Thanks Jim, I think that Relativity was the first Escher I saw - and it's still my favorite.


----------



## Raiden333

Wow, the space birds one looks GREAT! I was worried the lines on the columns would start to blur or something when stretched, but it looks just like the original. You're doing some great work here, you oughta collect them all into a zip whenever you finish, I'm sure a lot of people would love them. Escher was the man, I loved his work since I was like 8 or 9.


----------



## Guest

It just took a little careful cropping.


----------



## Kathy

Awesome BJ! Really love these. They are so different. Great job.


----------



## skanter

Thanks, BJ, for posting these - they are all going on my Kindle 1. I'd still better figure it out myself, as I want to use my own photos as screensavers. Good job!


----------



## intinst

I have most of them, but they are on the other computer my wife is using. I'll get them for you later if no one else has them.

_Exercise requirements_
(A) Could you transcribe the part of the Escher thread starting with "Awesome BJ! Really" and going on through "screensavers. Good job!"?
(B) Can you pick up the forum thread about Escher screensavers for the Kindle and write what comes after its last post?
The records that come next are a separate body of material with no connection to the Escher thread.

_Source material_

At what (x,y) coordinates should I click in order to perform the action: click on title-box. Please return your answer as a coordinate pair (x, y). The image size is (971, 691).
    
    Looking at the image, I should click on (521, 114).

--

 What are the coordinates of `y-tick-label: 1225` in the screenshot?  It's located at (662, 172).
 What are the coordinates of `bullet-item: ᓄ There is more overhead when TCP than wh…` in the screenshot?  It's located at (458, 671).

_Results by task_
(A)
Awesome BJ! Really love these. They are so different. Great job.


----------



## skanter

Thanks, BJ, for posting these - they are all going on my Kindle 1. I'd still better figure it out myself, as I want to use my own photos as screensavers. Good job!

(B)
----------



## Guest

intinst (or 1204 if you prefer) said:


> I have most of them, but they are on the other computer my wife is using. I'll get them for you later if no one else has them.


No. They're Jim's. He created them. He's no longer welcome here. They belong to him. It would be an even further wrong to distribute them.


----------



## KindleKay (aka #1652)

skanter said:


> If you're not familiar with M.C. Escher, prepare to have your mind blown - and get some great screensavers!
> 
> http://www.mcescher.net/


Here is the website...


----------



## Leslie

Folks,

Please note this statement at the M.C. Escher website:

M.C.Escher works are under copyright and remain the intellectual property of the copyright holder.

From: http://www.mcescher.com/

*All Rights Reserved. No part of this website and or works by M.C. Escher may be reproduced or transmitted in any form or by any means, electronic or mechanical, including photocopying, recording, or any information storage and retrieval system, without prior permission in writing by The M.C. Escher Company B.V*

Given this, please do not post any M.C. Escher images here. Thanks.

I am going to lock this thread.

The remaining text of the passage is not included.